No hay duda de que el debate de la cuestión social está intrínsecamente unido a la cuestión urbana. Y son precisamente los cambios más recientes en el desarrollo capitalista, con su impacto sobre la dimensión urbana, los que ha ido conduciendo a esa convergencia entre “lo urbano” y “lo social”. A medida que se difuminan los límites entre ciudad y región, entre centro y periferia, a medida que se pone el énfasis en los “flujos” sin dejar de preocuparse por los “lugares”, más difícil resulta mantener diferenciados los campos de reflexión de las dinámicas urbanas y de las dinámicas sociales. Y es precisamente esa reconfiguración y revalorización del espacio público como gran contenedor de todas las complejidades e interacciones sociales, desde las más cotidianas a las más generales y abstractas, la que refuerza la necesidad de una repolitización de lo urbano.

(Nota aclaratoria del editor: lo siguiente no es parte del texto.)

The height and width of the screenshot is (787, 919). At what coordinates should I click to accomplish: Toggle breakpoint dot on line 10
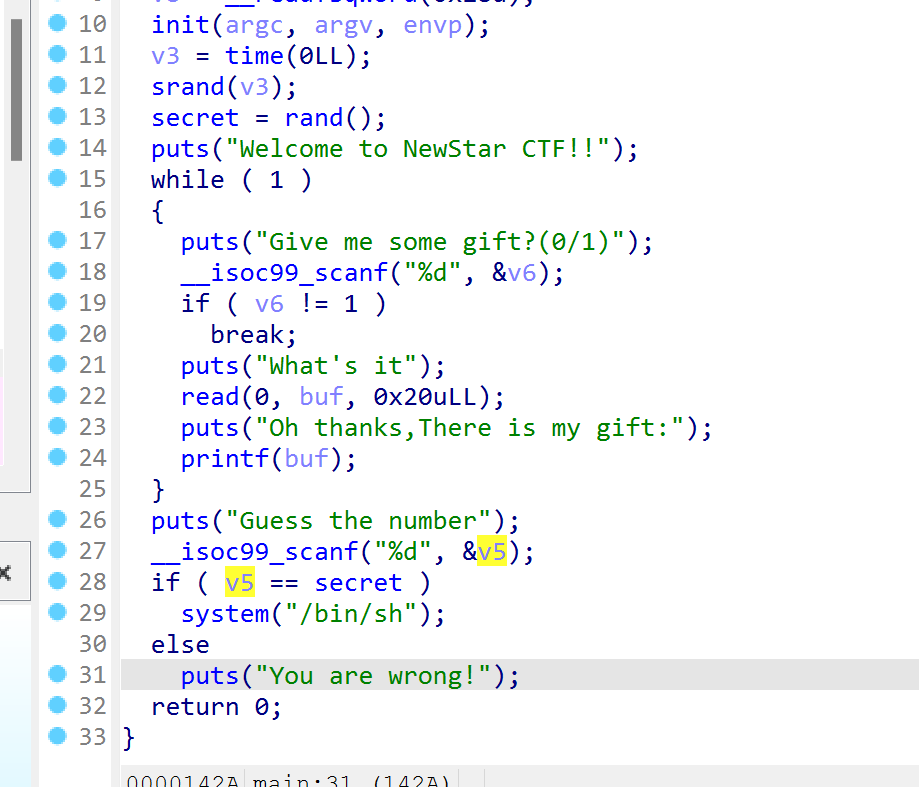[x=59, y=24]
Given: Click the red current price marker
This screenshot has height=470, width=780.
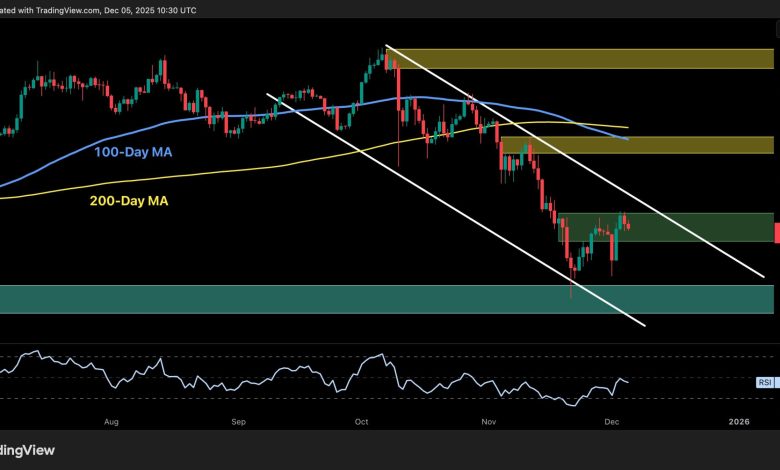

En su renovada dimensión territorial, lo urbano busca respuestas específicas para un espacio concreto, con todo lo que ello significa de ruptura con aproximaciones universales a la ciudadanía.
Lo que algunos han llamado “ideología espacialista”, que tanto éxito ha tenido en Barcelona, ha tratado de defender la idea que la clave de la convivencia estaba en el diseño de los lugares. Probablemente sea cierto, pero ya no suficiente. Para que los ciudadanos puedan hacerse suyos esos lugares, deben poder practicar en ellos su autonomía, expresar su diferencia, hacer reales las posibilidades de solidaridad e igualdad. Para ello se precisan ciertas condiciones en cuanto al empleo, la formación, la vivienda, la salud, la seguridad y el transporte. Y todo ello debe ser posible en el lugar, sin quedar condenados a residir para siempre en el mismo. La condición de movilidad es hoy esencial. Sin movilidad ya no podrá haber lugares. Buscamos sitios en los que permanecer, pero también sitios de los que salir.
Más allá de la ciudad esta la vida. Está la política. Una política que vive momentos de tribulación y de esperanza. De desafección y de alternativa. Van superándose las cautelas no resueltas de la transición, y reaparecen viejos problemas con nuevos ropajes. Más allá de la crisis institucional y de los grandes partidos, hay vida, hay política.